The difference between achieved and potential speedup (i.e., dense/sparse ratio) is higher for large meshes and ranges from \( \approx 2 \) for resolution 16, to \( \approx 4 \) for resolution 64 before the hole reaches the bottom. When approaching T=8, all three tested resolutions converge to a speedup of \( \approx 2 \).

6.4 Summary

A method was presented to reduce the number of necessary evaluation locations for the surface rates to reduce the computational effort with limited impact on the accuracy. A sparse point-set and corresponding neighborhoods are constructed using an iterative partitioning scheme. The surface rates are only evaluated for this sparse point-set. The variable limits for the allowed distance between sparse locations enable to balance between computational complexity and accuracy in a robust way. A linear interpolation between the sparse points is approximated by diffusing the result of a constant extrapolation in the neighborhoods.

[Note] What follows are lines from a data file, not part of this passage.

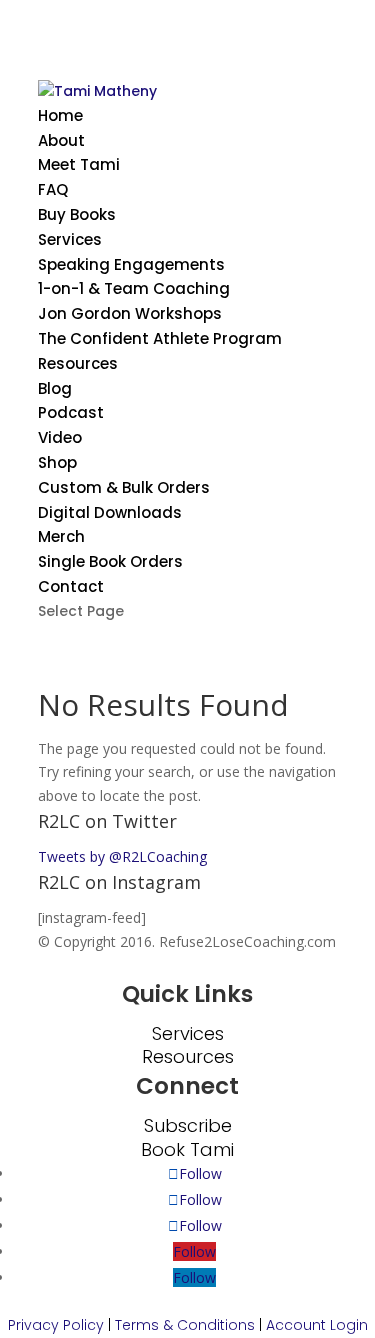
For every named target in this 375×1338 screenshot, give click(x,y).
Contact (71, 586)
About (61, 140)
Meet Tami (79, 164)
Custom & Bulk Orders (124, 487)
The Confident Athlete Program (160, 338)
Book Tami (187, 1149)
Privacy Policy (56, 1325)
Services (70, 239)
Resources (78, 363)
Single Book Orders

When using a cylindrical hole with a directed vertical source as a generic etching simulation test case, deviations in the surface position are below 3 level-set cells for all tested configurations. The achieved speedups range from 2 for the lowest resolution up to 8 for the highest resolved surface. The speedups are tracked during all time steps of the simulations starting from thick initial geometries to very thin geometries at the end of the simulated physical process.